Work to be completed
Retype the rows that open with the line containing "Expand the pie chart dropdown arrow" and close with the line containing "Action: tap(104, 130)", both included, keeping each line identical.
=======
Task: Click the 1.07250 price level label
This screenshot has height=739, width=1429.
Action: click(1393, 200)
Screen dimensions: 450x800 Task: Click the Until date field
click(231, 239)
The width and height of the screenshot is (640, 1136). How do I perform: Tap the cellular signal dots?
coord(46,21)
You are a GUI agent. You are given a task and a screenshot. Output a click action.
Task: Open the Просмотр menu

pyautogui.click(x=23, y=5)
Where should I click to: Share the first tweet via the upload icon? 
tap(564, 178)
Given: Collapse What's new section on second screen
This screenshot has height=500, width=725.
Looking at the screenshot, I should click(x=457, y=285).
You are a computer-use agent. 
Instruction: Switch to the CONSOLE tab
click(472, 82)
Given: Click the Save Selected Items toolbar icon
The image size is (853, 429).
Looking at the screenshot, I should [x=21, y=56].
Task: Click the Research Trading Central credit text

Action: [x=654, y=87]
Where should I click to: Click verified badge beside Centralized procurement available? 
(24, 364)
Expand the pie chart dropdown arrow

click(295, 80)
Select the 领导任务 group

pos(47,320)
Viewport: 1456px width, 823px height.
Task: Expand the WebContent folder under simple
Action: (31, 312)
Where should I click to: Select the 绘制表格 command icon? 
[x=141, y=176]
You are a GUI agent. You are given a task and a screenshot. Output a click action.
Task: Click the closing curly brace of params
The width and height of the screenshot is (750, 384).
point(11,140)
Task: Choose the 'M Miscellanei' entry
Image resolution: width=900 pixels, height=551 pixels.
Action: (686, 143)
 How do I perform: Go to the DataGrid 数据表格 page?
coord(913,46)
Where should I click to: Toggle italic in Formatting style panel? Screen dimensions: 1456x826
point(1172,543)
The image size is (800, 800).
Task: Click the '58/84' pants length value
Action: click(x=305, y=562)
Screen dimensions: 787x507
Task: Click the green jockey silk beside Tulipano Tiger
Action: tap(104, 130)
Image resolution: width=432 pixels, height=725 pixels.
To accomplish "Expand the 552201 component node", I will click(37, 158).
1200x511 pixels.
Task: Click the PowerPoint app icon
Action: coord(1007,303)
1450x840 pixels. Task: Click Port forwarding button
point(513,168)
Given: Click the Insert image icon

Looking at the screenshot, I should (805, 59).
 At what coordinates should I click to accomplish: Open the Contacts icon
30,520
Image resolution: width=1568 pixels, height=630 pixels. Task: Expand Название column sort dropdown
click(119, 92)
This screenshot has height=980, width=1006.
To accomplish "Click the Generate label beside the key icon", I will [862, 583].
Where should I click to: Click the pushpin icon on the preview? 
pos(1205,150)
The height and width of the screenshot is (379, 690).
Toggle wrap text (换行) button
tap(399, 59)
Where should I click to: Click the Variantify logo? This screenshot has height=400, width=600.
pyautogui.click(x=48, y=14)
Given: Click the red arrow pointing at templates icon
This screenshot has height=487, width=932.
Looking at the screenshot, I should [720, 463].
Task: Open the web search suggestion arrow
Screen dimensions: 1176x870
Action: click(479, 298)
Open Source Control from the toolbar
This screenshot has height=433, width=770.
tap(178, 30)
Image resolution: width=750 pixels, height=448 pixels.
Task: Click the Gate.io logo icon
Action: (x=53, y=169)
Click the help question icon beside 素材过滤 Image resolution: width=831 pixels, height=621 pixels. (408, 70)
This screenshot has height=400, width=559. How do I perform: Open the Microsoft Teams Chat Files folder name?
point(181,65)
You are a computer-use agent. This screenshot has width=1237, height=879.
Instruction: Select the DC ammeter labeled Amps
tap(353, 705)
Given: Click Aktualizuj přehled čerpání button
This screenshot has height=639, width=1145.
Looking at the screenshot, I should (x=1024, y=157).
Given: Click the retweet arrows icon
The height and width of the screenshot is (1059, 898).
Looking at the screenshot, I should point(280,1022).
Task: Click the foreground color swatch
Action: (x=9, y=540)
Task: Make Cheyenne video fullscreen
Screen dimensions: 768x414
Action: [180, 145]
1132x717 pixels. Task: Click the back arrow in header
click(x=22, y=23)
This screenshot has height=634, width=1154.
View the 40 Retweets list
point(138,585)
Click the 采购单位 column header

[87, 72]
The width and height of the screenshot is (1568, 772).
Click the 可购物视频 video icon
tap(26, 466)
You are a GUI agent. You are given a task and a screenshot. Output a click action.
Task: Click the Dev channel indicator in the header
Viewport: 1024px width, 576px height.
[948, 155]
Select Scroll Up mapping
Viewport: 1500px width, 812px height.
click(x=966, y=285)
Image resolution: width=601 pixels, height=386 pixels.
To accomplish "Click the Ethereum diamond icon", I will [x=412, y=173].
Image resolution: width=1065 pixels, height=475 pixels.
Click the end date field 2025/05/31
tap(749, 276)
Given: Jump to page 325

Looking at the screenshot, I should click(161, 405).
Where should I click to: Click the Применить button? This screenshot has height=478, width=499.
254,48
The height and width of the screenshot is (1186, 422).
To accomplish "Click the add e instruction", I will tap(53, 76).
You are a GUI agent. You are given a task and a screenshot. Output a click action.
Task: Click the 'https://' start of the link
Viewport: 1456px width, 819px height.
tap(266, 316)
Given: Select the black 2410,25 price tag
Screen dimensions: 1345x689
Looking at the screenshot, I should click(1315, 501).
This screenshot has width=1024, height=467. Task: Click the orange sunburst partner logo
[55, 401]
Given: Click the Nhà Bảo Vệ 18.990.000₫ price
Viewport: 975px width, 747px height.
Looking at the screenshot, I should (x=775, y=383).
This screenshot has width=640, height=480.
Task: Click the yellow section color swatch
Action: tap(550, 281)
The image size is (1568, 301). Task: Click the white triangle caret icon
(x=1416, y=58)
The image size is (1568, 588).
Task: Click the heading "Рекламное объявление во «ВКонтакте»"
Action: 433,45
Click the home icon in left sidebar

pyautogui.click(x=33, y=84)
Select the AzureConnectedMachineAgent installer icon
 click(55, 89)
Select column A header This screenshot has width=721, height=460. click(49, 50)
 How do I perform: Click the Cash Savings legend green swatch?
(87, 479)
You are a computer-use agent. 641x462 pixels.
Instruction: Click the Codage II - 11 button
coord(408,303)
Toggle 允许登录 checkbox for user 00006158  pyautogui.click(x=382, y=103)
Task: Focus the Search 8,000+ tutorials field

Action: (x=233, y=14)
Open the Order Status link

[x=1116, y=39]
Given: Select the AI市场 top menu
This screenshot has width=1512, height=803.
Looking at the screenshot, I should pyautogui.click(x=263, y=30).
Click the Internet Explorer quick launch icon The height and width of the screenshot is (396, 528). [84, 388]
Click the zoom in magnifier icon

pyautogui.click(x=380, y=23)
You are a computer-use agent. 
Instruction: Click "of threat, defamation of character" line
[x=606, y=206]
=======
Complete response
Expand the pie chart dropdown arrow

click(295, 80)
Select the 领导任务 group

pos(47,320)
Viewport: 1456px width, 823px height.
Task: Expand the WebContent folder under simple
Action: (31, 312)
Where should I click to: Select the 绘制表格 command icon? 
[x=141, y=176]
You are a GUI agent. You are given a task and a screenshot. Output a click action.
Task: Click the closing curly brace of params
The width and height of the screenshot is (750, 384).
point(11,140)
Task: Choose the 'M Miscellanei' entry
Image resolution: width=900 pixels, height=551 pixels.
Action: (686, 143)
 How do I perform: Go to the DataGrid 数据表格 page?
coord(913,46)
Where should I click to: Toggle italic in Formatting style panel? Screen dimensions: 1456x826
point(1172,543)
The image size is (800, 800).
Task: Click the '58/84' pants length value
Action: click(x=305, y=562)
Screen dimensions: 787x507
Task: Click the green jockey silk beside Tulipano Tiger
Action: tap(104, 130)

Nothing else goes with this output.